FINANCIAL TIMES
22-2-19

 

 

Trump-Kim summit puts spotlight on Vietnam

 

Increasingly assertive nation emerges to play wider diplomatic role

 

John Reed in Hanoi

 

Nguyen Thang remembers the night in 1972, when he was 14, and Vietnamese artillery shot down a US B-52 bomber near his house in Hanoi. The heat when the plane crashed into Huu Tiep Lake was so intense it killed all the fish.

 

Mr Thang, sipping tea by the lake, where the plane’s wreckage remains half-submerged as a war memorial, says he bears no grudge against the Americans. “Vietnamese people don’t care about American imperialism any more,” he said. “We love money,” he said, rubbing his fingertips and laughing.

 

His cheerful dismissal of the past is typical in Vietnam, where the “American war” is a distant memory, a new generation is acquiring the bourgeois trappings of the middle class and Hanoians are preparing to host one of the biggest events in their city’s history: next week’s nuclear summit between US president Donald Trump and North Korean leader Kim Jong Un.

 

The event will for a few days put the new Vietnam and its postwar economic take-off at the centre of world affairs.

 

For a country of nearly 100m that through much of its history has had its fate decided in faraway cities, the summit will showcase both its economic reforms and its elegant capital, which bears architectural traces of Vietnam’s past dominance by China, then France, then the US, which it defeated in 1975. 

 

Since then, Vietnam has managed to mend fences with Washington, reform its command economy and emerge as one of south-east Asia’s top trading nations and magnets for foreign direct investment.
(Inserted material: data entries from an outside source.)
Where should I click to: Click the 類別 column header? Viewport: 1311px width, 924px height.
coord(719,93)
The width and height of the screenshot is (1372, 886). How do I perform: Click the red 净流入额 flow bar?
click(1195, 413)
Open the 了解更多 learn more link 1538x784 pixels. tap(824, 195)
Its leaders have positioned the country as a midsize regional diplomatic power by cultivating close ties with the US, Russia and other countries and speaking out more firmly than most of its neighbours against an increasingly assertive China.

 

Some even say its success could offer a template for North Korea’s long-term future should Pyongyang ever strike a meaningful deal with the US. “We are proud of what we have done,” said Bui The Giang, a veteran communist party member and former Vietnamese ambassador to the UN. “We are proud of the relations we have developed with other partners proactively.” 

 

Hanoi, already a magnet for foreign tourists, is increasingly selling itself as a venue for international events. The city hosted the World Economic Forum last year, and in 2020 will hold its first Formula One race.

 

“I think the summit will be a great opportunity for Vietnam to tell its success story to the world, thereby attracting more investor and tourist interest,” said Le Hong Hiep, a fellow at Iseas-Yusof Ishak Institute in Singapore.

 

According to Vietnamese officials and foreign diplomats, Hanoi actively lobbied to hold the summit, the second after the Trump-Kim meeting in Singapore last June. 

 

Mike Pompeo, US secretary of state, last year explicitly cited Vietnam as a model of the “brighter future” North Korea could build if it were to scrap its nuclear programme and restore relations with the US. Vietnam’s economy grew 7 per cent in 2018, when it also attracted a record $19bn of FDI, and it concluded talks on a free trade agreement with the EU. 

 

For Mr Kim, Vietnam was a logical choice as one of the few countries with a North Korean embassy that the security-conscious leader could reach easily. Mr Kim is due to arrive in Vietnam on Monday, two days before the summit.

 

While neither Vietnam or North Korea have released his programme, Vietnamese officials and foreign diplomats in Hanoi said Mr Kim’s itinerary would likely include a stop in Bac Ninh, the province west of Hanoi that is home to one of Samsung’s two huge Vietnamese manufacturing plants. The South Korean conglomerate makes half of its phones in Vietnam, accounting for about a quarter of the country’s export revenues. 

 

Officials and diplomats also expect the North Korean leader to visit Haiphong, Vietnam’s second-largest port city. The visit, they said, would highlight Vietnam’s success in building an export and FDI-driven economy. Vingroup, Vietnam’s biggest private conglomerate, has built a factory at a special economic zone that will use technology from Germany’s BMW, Bosch and other suppliers to build the country’s first homegrown car brand.

 

Depending on how closely he looks, Mr Kim will see a Vietnamese economy that is more investor-friendly and pro-business than that of many capitalist countries and, critics say, that sometimes favours private capital over worker rights and environmental protection.

 

“It’s kind of an 18th/19th century capitalism we have,” said Nguyen Quang A, a prominent civil society activist and former businessman. “Mr Kim can learn from Vietnam: what to emulate or to avoid.”

 

For Mr Trump, who famously avoided military service in Vietnam, this will be his second visit as president. Diplomats and officials expect the American delegation to stay at the Marriott Hotel, near Hanoi’s International Convention Center. Security has also been stepped up at the Vietnamese government guest house in the city’s Old Quarter and around the nearby Metropole hotel, leading to speculation that Mr Kim might stay there. 

 

Workers in the city this week were planting flowers and trees and hanging North Korean and US flags. Street vendors have begun hawking T-shirts describing Mr Kim by his Trumpian nickname “Rocket Man” or depicting Mr Trump in a traditional conical Vietnamese peasant hat.

 

And Hanoians are getting excited. “A lot of people don’t understand why they chose Hanoi,” said Nguyen Minh Ha, 21, a student. “People simply feel proud because Vietnam is holding a big meeting like this.”